Sur les autres demandes :
Les créances de nature salariale produisent des intérêts au taux légal à compter du jour où l’employeur a eu connaissance de la demande (soit à compter de la date de réception de sa convocation devant le bureau de conciliation), et les sommes à caractère indemnitaire à compter du présent arrêt.
La capitalisation des intérêts est de droit conformément à l’article 1343-2 nouveau du code civil (ancien 1154 du code civil), pourvu qu’il s’agisse d’intérêts dûs au moins pour une année entière et elle sera par conséquent ordonnée ainsi que le réclame l’appelant.
La Sas Isobat qui succombe en cause d’appel sera condamnée aux entiers dépens de première instance et d’appel (avec, pour ces derniers, distraction au profit du conseil de l’appelant) et à payer à [O] [Y] la somme de 2.000 € sur le fondement de l’article 700 du code de procédure civile pour ses frais engagés en première instance et en cause d’appel.
PAR CES MOTIFS :
La cour, statuant publiquement ;
Infirme le jugement entrepris en toutes ses dispositions ;
Statuant à nouveau ;
Dit que, à la date de convocation de [O] [Y] à l’entretien préalable au licenciement le 14 octobre 2016, l’employeur était informé depuis le 5 août 2016 de la candidature de ce salarié aux élections professionnelles et de l’existence de la protection spéciale ;
Dit que la Sas Isobat a violé le statut protecteur de [O] [Y] en omettant de solliciter l’autorisation de l’inspection du travail antérieurement au licenciement;
Dit par conséquent que le licenciement pour motif économique de [O] [Y] est nul et que la convention de reclassement est sans cause ;
Condamne la Sas Isobat à payer à [O] [Y] les sommes suivantes :
> 4.376,75 € à titre d’indemnité de violation du statut protecteur,
> 3.919,48 € bruts à titre d’indemnité compensatrice de préavis,
> 391,94 € bruts au titre des congés payés y afférents,
> 20.000 € à titre d’indemnité pour licenciement nul.

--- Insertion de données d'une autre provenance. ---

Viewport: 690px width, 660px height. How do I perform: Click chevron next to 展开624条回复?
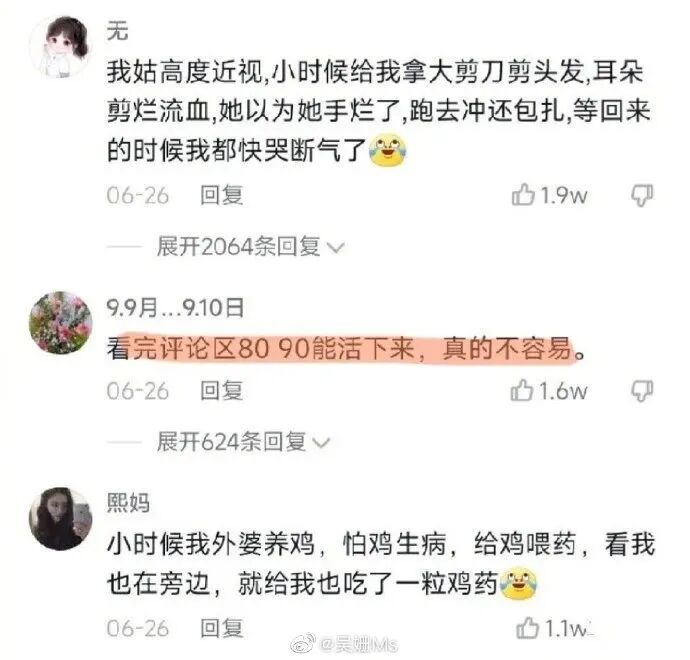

Dit que les sommes à caractère salarial porteront intérêts au taux légal à compter du jour où l’employeur a eu connaissance de leur demande, et les sommes à caractère indemnitaire à compter du présent arrêt ;
Ordonne la capitalisation des intérêts dans les conditions de droit;
Condamne la Sas Isobat aux entiers dépens de première instance et d’appel, ces derniers étant recouvrés conformément aux dispositions de l’article 699 du code de procédure civile par le conseil de l’appelant, et à payer à [O] [Y] la somme de 2.000 € en vertu de l’article 700 du code de procédure civile au titre des frais irrépétibles exposés en première instance et en cause d’appel.